The overall objective of both workshops was to advance the dialogue between the public and private sector on resilience building through improved access to climate finance and strengthening public private partnership.
This was strong indication of the Cook Islands government’s ongoing commitment to engage proactively with the private sector in its resilient development efforts.
In his opening remarks, Hon. Mark Brown emphasised that resilience building is crucial to prepare for a 1.5 degrees world highlighting the important role of the private sector to engage with governments, not only as suppliers of goods and services, but also as key investors.
He added that whilst private sector engagement in mitigation is relatively clear, there is room for improvement in relation to adaptation investments. Hon. Mark Brown further spoke on the opportunity for the private sector to work closely with government and other stakeholders, for example, communities on resilience building projects.
PIFS Deputy Secretary General, Cristelle Pratt said that though there is recognition of the key role the private sector can play, they continue to remain in the periphery and encouraged all participants to make the most of the opportunity to network, share and learn from each other.
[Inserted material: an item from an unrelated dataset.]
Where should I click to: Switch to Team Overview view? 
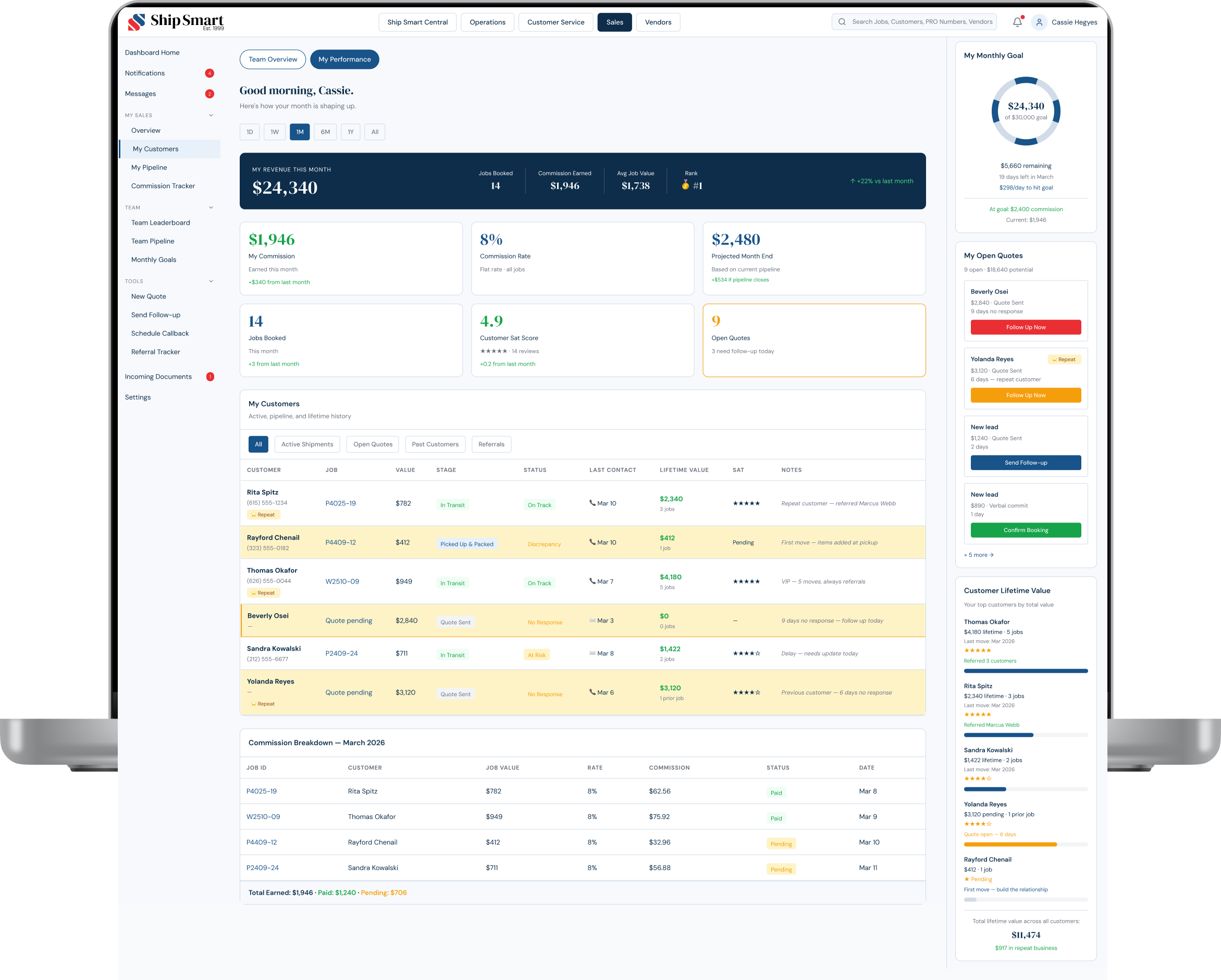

The workshop heard examples from the private sector in Cook Islands, French Polynesia, Samoa, Tonga and Tuvalu about their efforts towards resilience building whilst the GCF NDA representatives updated the forum on their readiness support and project pipelines including national policies to support private sector investment in climate change actions. There was appreciation of the workshop with the participants seeing the value of regular dialogue to better understand their respective roles and contributions.
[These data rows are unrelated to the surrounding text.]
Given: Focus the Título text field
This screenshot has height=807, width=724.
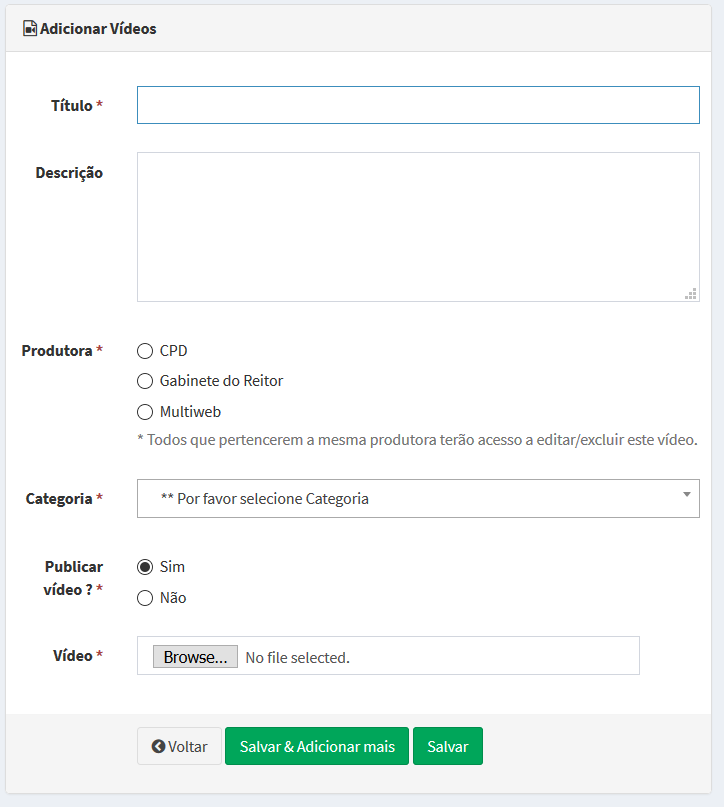Looking at the screenshot, I should (x=418, y=105).
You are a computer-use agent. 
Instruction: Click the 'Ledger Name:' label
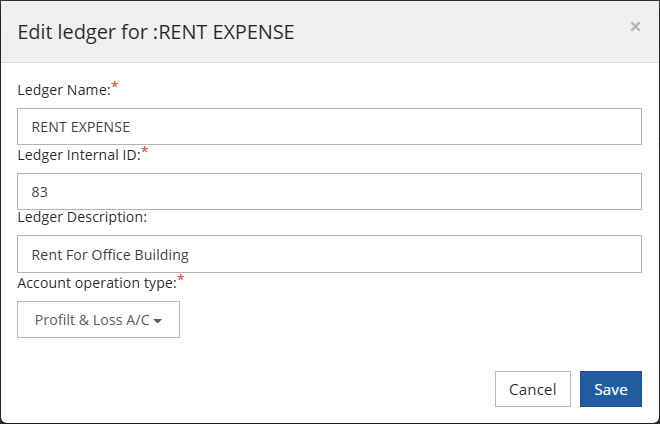click(64, 90)
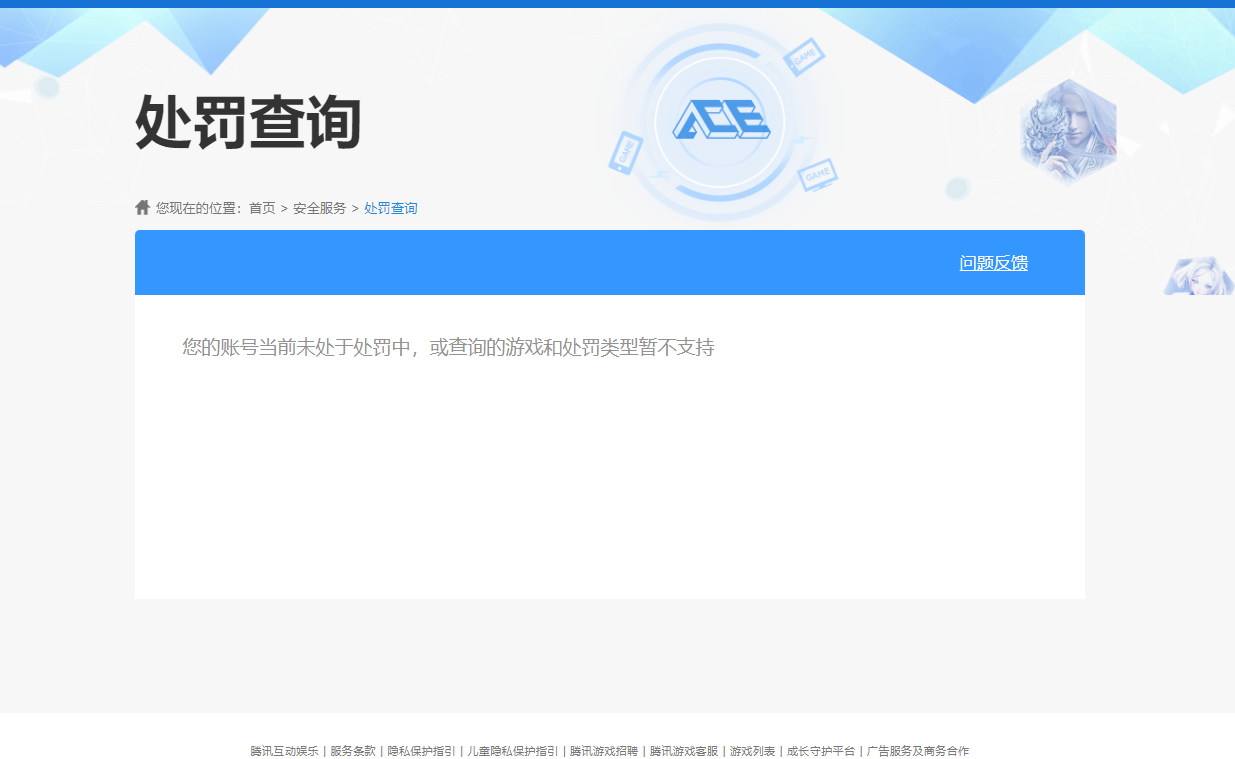Viewport: 1235px width, 759px height.
Task: Click the 处罚查询 page title heading
Action: coord(248,124)
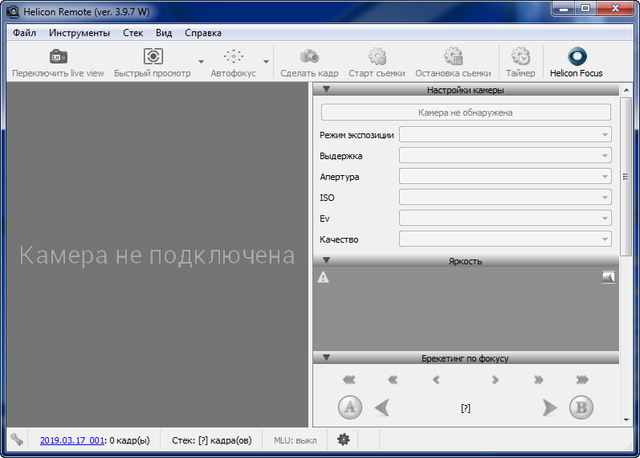The height and width of the screenshot is (458, 640).
Task: Click the Остановка съемки toolbar icon
Action: 453,57
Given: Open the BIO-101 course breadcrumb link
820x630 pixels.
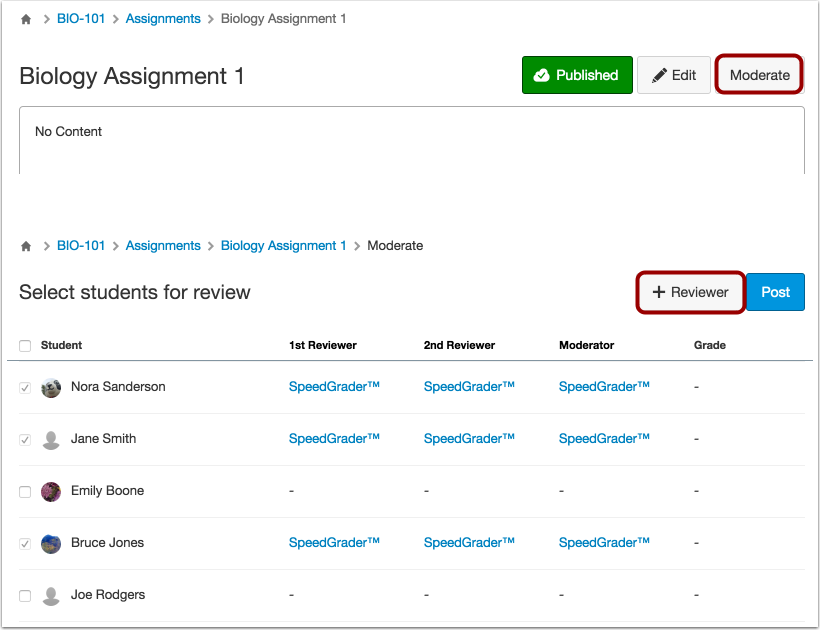Looking at the screenshot, I should [x=80, y=18].
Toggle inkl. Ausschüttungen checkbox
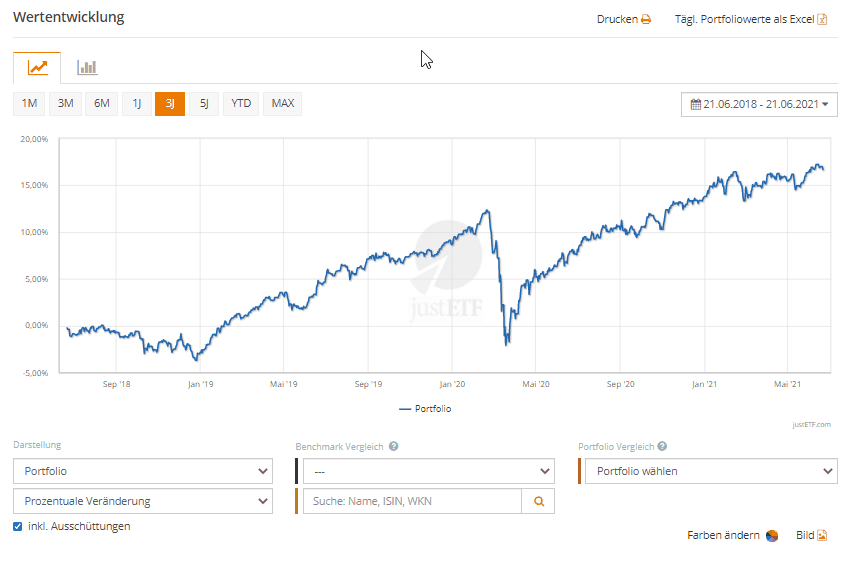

Representing the UNFCCC climate finance, Dr. Grant Kirkman provided an overview of the global finance architecture and shared information about their work in progressing the ‘Needs-based Project’ one of the key outcomes of COP23. Representatives from ADB and SPREP spoke on their experiences being an ‘Accredited Entity’ to the GCF, their individual agency contribution to private sector development in the region and project proposal development targeting multi-lateral funding sources.
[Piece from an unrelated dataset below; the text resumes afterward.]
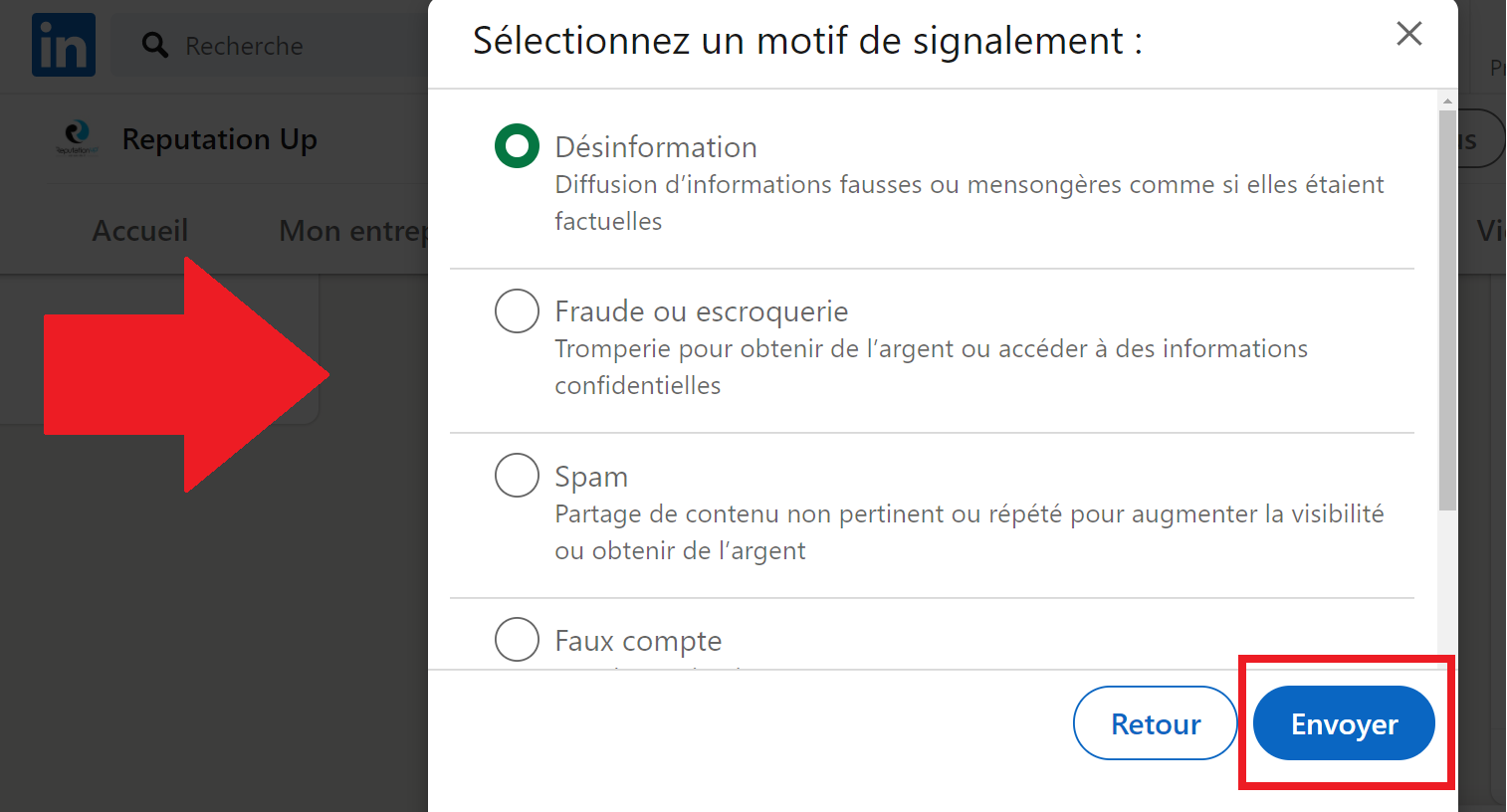Viewport: 1507px width, 812px height.
Task: Click the Désinformation description text
Action: click(x=969, y=203)
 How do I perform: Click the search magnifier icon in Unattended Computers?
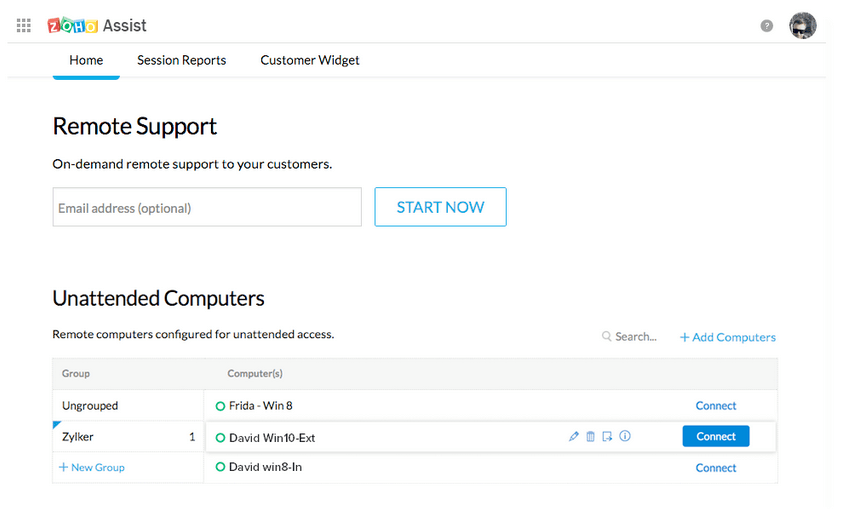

PIFS support to this undertaking reflects the decision by Leaders embracing a multi-sector and multi-stakeholder approach, inclusive of the private sector, towards resilience building through the Framework for Resilient Development in the Pacific (FRDP) and Pacific Resilience Partnership (PRP). Equally important it puts into action a longstanding priority of the Forum Economic Ministers Meeting (FEMM) and the Private Sector Dialogue discussions to strengthen private sector engagement in climate change and disaster risk finance. The Polynesia sub-regional workshop builds on the Melanesia sub-regional workshop held in 2018 with plans to host one in Micronesia in early 2020.
At the national level the private sector mapping exercises are aimed at providing more detailed information on current and potential contribution of the private sector to mitigation and adaptation activities with such mapping already completed in Samoa and Vanuatu with Solomon Islands and Tonga next to be done.
These initiatives have been made possible through funding support from PIFS, DFAT funding supporting the FRDP and PRP and the Intra-ACP Global Climate Change Alliance Plus Pacific Adaptation to Climate Change and Resilience Building (PACRES) program. Partners from SPREP, UNFCCC, ADB, AF and Frontiers Fund shared their expertise and how their organizations were supporting the region and the private sector.